Task to complete >> Could you lay out the lines from the one with "You are a computer-use" up to and including the one with "Instruction: Click the yellow Buy now button" as a Markdown table with the columns Row and Line, omitting any blank lines?

— start of Dataset content —

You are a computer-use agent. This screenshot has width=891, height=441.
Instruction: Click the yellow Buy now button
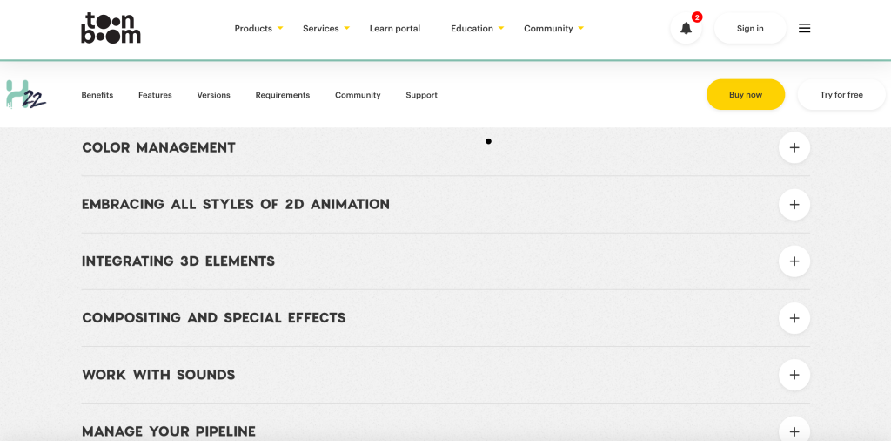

— end of Dataset content —
— start of Dataset content —

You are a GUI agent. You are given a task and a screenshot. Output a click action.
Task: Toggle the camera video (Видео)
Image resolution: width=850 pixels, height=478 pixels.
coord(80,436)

— end of Dataset content —
— start of Dataset content —

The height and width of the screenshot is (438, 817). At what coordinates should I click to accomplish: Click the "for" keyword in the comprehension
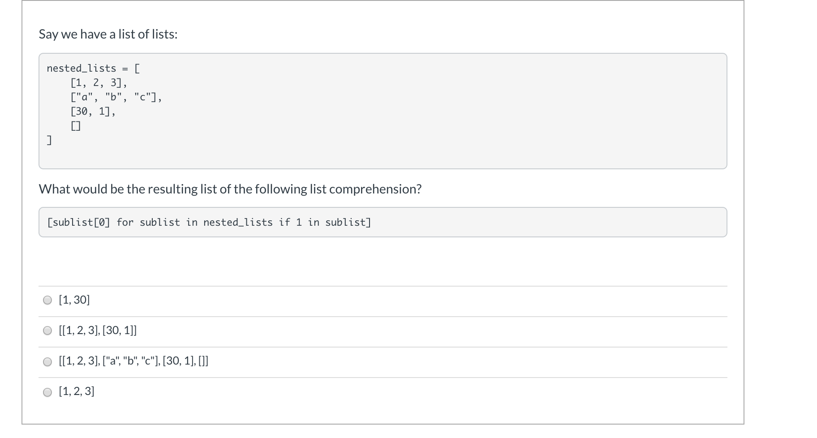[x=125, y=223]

— end of Dataset content —

Response to this exercise >>
| Row | Line |
|---|---|
| 1 | You are a computer-use agent. This screenshot has width=891, height=441. |
| 2 | Instruction: Click the yellow Buy now button |